More tightly structured than the other pieces, the “Suite” has a grandeur to it that is suitably imposing. Happily, it is also awash with colour and so avoids any austere haughtiness. Thelonious Monk-derived, of course, it has at times a Gil Evans feel and at others a cinematically impressionistic quality. These three factors give it an immediacy that the subsequent, looser and more fragmentary, experiments lack. It doesn’t exactly swing (the major drawback to the album as a whole) but it is dynamic enough to ensure that its thirty minutes duration positively flies by.

In that time there are some truly meaty solos. Mike Murley on tenor sax and Wheeler himself on flugelhorn are perhaps the pick.
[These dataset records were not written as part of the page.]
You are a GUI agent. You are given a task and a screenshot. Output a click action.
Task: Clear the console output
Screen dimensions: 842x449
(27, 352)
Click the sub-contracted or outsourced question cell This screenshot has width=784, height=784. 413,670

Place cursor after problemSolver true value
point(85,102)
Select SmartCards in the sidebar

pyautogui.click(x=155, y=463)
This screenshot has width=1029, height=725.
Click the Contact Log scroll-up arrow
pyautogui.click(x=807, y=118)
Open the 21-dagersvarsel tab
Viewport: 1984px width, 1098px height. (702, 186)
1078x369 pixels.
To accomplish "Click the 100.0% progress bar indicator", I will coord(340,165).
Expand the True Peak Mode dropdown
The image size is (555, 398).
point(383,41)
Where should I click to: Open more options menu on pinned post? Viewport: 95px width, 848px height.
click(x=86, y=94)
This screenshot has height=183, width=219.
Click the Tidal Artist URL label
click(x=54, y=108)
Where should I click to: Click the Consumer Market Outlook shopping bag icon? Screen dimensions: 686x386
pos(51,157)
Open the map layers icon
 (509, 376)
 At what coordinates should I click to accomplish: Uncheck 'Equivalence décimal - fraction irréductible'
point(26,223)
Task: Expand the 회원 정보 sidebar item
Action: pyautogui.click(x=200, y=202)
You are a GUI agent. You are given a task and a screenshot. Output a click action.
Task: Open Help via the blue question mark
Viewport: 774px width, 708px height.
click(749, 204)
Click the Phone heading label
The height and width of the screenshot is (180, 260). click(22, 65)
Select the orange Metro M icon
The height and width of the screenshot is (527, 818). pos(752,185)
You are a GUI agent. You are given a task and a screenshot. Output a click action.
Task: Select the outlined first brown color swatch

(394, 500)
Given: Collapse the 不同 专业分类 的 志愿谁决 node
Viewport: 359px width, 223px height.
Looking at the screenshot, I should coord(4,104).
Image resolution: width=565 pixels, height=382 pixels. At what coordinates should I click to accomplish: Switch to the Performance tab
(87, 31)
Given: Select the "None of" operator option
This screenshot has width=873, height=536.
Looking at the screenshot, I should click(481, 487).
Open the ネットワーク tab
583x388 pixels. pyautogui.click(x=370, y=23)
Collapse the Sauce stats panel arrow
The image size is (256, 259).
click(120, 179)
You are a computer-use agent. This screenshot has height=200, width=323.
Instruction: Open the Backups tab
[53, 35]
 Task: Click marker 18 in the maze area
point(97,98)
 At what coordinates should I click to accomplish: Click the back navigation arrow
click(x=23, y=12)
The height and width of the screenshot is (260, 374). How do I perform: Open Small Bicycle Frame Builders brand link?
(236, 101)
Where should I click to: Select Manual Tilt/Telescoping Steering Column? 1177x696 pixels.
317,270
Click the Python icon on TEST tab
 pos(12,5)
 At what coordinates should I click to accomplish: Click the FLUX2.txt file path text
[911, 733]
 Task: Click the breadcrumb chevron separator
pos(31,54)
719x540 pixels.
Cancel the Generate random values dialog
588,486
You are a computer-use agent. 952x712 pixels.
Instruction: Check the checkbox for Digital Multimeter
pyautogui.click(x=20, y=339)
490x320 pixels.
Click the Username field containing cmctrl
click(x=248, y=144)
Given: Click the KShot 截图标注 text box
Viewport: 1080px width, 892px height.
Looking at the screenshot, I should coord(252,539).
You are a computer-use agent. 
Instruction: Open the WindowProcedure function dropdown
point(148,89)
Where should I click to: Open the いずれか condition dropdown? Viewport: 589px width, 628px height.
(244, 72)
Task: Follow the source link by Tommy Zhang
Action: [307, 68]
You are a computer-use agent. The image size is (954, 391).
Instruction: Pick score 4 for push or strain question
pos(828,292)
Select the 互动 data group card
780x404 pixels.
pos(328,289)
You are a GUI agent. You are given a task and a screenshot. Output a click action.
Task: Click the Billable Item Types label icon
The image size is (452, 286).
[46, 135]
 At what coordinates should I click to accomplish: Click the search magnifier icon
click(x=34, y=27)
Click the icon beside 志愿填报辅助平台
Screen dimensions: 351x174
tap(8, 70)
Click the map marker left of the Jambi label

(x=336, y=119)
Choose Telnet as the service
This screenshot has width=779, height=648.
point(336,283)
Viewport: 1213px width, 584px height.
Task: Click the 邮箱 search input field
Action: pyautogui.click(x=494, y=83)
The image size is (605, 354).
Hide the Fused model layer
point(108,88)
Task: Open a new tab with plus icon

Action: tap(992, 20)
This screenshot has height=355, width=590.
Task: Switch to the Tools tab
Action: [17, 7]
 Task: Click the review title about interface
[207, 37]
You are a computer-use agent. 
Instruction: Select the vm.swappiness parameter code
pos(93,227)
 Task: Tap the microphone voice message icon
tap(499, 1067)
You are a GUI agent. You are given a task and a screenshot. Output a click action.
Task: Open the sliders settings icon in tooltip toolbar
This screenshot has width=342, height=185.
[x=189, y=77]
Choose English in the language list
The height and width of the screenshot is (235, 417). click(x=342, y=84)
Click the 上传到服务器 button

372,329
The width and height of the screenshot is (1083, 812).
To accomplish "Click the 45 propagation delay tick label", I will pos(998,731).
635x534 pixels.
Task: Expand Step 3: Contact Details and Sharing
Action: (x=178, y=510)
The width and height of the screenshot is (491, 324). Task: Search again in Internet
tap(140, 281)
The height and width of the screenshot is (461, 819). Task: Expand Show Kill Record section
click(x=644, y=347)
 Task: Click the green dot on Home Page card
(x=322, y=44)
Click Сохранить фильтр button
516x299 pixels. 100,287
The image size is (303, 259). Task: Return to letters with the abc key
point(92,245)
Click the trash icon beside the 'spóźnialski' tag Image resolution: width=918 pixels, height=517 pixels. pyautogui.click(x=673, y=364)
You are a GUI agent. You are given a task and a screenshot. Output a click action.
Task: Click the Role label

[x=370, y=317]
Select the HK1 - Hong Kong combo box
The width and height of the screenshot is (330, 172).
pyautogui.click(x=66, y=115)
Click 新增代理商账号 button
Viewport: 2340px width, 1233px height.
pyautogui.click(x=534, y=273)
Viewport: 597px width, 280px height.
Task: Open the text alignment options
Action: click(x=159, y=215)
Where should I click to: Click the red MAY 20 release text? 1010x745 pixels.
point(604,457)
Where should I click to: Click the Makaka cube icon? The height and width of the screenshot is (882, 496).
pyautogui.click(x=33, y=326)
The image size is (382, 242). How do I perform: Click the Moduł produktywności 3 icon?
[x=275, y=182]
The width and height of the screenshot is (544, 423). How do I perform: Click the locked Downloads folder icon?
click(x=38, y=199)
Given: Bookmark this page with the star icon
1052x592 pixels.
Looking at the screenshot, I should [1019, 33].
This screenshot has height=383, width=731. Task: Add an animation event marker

Guitarist Alan Sutherland adds bite and the soprano sax of Kirk McDonald manages to avoid the clichés usually associated with that instrument. In the end though it is the ensemble sound that makes or breaks a big band and “Sweet Ruby Suite”, perhaps because of its more controlled arrangements, is the piece which allows the full orchestral strength of the 19 players to shine through.

Urban yet oddly spacious, rich in tone and texture, the results are satisfying in a way the shorter compositions (which are not actually that short) don’t quite match. Although adequately open-ended, it is carefully crafted and varied in mood. The other tracks don’t exactly pale by comparison, it is just that “Sweet Ruby” would stand out in almost any company.

I don’t think this is music simply for aficionados, complex as it sometimes appears. Anyone at all drawn to orchestral sounds, be they classical, Ellingtonian, or Hollywood inspired, will at least appreciate the intentions and scope of the Maritime endeavour. Long-standing Wheeler devotees will be particularly gladdened to hear their hero still in such strong voice, both as performer and composer.

There is something of a revival of interest in the larger group format lately and this recording should find a more ready audience than it might have done ten years ago. Its pleasures are a little rarefied and the modernisms a little too fractured for mass appeal perhaps but it is by no means a purely academic exercise. It is thoughtful, it is contemporary but, crucially, it aligns the imaginative freedoms of the players to the traditional textural strengths that an enhanced personnel allows. As such, it does what it sets out to do — to show the continuing validity of the big band in a twenty-first century context. Which, in my opinion, is no bad thing.